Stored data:
----

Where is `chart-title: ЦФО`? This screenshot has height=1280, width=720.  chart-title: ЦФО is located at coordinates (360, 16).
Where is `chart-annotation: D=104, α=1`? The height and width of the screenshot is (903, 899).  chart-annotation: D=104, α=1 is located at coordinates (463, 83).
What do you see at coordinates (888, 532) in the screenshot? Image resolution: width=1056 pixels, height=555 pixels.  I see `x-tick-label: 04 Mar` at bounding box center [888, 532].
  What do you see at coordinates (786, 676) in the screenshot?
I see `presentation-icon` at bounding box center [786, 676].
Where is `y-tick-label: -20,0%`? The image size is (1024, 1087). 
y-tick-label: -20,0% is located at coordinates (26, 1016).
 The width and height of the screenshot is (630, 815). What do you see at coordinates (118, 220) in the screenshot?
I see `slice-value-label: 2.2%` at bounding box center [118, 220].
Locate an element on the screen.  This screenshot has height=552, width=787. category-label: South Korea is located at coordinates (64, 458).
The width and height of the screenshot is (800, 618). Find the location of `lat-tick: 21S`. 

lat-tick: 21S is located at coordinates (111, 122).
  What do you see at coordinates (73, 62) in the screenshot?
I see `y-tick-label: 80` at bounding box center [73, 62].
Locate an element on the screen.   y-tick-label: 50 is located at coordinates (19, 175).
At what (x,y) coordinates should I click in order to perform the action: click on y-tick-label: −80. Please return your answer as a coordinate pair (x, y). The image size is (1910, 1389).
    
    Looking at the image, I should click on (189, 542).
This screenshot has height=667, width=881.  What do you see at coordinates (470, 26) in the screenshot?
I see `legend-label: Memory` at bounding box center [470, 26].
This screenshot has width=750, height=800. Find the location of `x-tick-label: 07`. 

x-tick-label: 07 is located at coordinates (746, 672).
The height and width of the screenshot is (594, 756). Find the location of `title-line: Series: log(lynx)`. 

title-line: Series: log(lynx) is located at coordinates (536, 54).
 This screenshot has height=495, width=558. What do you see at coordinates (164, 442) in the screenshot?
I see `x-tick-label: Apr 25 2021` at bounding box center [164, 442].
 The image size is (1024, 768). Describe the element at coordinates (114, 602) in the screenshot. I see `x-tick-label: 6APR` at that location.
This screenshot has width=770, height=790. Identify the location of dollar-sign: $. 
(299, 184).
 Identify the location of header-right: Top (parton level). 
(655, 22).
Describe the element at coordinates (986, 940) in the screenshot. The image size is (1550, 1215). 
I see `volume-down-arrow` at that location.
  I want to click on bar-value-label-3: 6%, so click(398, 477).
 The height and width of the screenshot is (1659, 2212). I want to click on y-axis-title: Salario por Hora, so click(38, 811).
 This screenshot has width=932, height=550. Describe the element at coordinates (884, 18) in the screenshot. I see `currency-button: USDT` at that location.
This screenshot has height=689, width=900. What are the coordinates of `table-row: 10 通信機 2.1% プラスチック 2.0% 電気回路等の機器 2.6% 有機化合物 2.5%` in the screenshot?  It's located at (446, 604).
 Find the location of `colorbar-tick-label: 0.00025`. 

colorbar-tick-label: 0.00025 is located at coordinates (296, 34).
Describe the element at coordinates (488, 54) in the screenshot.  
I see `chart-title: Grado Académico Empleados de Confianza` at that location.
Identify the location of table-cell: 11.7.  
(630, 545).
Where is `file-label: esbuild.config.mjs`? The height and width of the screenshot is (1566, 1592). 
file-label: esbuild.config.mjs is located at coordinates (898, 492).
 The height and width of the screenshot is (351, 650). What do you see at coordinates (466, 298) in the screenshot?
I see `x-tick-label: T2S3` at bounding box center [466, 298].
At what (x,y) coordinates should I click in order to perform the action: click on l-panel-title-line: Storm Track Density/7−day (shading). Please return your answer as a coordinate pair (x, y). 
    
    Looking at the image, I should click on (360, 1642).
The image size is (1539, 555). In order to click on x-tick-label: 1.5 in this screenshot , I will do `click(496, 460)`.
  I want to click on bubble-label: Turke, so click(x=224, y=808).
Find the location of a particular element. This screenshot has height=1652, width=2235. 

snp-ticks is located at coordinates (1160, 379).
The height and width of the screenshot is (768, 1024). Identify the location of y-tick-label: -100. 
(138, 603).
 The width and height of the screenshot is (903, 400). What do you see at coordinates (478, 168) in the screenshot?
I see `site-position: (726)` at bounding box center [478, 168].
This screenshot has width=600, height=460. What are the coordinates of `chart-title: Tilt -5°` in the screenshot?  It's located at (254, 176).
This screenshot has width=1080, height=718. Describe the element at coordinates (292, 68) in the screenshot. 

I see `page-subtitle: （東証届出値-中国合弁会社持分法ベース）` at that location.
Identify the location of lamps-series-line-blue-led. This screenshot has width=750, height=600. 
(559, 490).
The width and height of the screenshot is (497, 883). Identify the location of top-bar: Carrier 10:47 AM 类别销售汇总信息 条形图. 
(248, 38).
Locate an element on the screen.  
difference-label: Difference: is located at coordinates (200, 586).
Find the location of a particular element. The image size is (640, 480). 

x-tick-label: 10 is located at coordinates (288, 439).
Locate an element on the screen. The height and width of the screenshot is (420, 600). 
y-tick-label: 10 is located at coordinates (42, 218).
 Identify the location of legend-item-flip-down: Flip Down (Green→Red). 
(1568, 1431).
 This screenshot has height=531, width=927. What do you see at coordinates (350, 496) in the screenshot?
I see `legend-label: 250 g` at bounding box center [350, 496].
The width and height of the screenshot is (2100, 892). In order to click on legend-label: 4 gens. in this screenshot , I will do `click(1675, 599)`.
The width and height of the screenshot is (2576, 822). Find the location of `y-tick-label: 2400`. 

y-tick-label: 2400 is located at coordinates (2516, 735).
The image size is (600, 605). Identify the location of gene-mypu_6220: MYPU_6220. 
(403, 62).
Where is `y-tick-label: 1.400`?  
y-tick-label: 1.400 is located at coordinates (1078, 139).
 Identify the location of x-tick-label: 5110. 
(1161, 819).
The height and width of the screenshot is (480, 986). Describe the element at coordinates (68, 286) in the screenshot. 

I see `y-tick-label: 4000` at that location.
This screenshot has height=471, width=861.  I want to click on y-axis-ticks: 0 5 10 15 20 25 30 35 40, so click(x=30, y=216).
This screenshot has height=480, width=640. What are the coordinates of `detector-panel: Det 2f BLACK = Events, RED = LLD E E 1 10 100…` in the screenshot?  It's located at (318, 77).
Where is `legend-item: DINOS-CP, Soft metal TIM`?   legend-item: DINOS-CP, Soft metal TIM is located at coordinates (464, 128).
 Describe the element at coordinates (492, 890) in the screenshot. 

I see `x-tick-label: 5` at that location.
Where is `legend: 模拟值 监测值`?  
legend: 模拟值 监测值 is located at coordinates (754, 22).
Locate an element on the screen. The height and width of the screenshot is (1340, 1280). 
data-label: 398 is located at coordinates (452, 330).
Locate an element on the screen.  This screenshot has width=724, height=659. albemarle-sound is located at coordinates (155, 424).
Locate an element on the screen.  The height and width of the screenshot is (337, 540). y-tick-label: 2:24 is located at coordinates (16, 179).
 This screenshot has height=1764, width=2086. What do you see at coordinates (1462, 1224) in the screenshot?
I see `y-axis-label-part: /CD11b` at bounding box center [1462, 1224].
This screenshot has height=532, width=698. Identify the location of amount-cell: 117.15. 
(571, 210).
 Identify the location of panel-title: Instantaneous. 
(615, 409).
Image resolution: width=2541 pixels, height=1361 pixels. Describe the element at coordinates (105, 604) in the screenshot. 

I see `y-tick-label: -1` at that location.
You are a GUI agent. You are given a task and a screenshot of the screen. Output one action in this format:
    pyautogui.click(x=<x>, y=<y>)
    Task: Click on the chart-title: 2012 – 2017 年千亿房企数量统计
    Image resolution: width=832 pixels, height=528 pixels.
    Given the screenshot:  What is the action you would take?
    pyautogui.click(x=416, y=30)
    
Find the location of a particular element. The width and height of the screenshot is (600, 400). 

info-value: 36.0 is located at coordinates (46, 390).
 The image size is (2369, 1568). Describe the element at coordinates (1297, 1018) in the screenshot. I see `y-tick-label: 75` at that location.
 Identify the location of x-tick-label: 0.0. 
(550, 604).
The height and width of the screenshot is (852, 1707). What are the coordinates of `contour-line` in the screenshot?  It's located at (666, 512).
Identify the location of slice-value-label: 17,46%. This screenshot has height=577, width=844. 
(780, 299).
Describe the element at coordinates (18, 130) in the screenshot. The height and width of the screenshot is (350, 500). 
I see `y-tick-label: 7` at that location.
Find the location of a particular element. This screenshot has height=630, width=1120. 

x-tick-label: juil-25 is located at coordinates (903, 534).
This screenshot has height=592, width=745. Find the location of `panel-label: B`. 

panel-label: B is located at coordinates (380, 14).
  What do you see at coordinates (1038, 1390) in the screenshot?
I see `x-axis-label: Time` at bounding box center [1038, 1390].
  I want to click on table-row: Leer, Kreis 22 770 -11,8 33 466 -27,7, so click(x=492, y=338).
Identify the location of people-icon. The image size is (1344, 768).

----

Return the lines between the one holding "has height=1652, width=2235." and the one holding "This screenshot has width=600, height=460.", inclusive, reproducing them verbatim.

Find the location of a particular element. This screenshot has height=1652, width=2235. 

snp-ticks is located at coordinates (1160, 379).
The height and width of the screenshot is (768, 1024). Identify the location of y-tick-label: -100. 
(138, 603).
 The width and height of the screenshot is (903, 400). What do you see at coordinates (478, 168) in the screenshot?
I see `site-position: (726)` at bounding box center [478, 168].
This screenshot has width=600, height=460. What are the coordinates of `chart-title: Tilt -5°` in the screenshot?  It's located at (254, 176).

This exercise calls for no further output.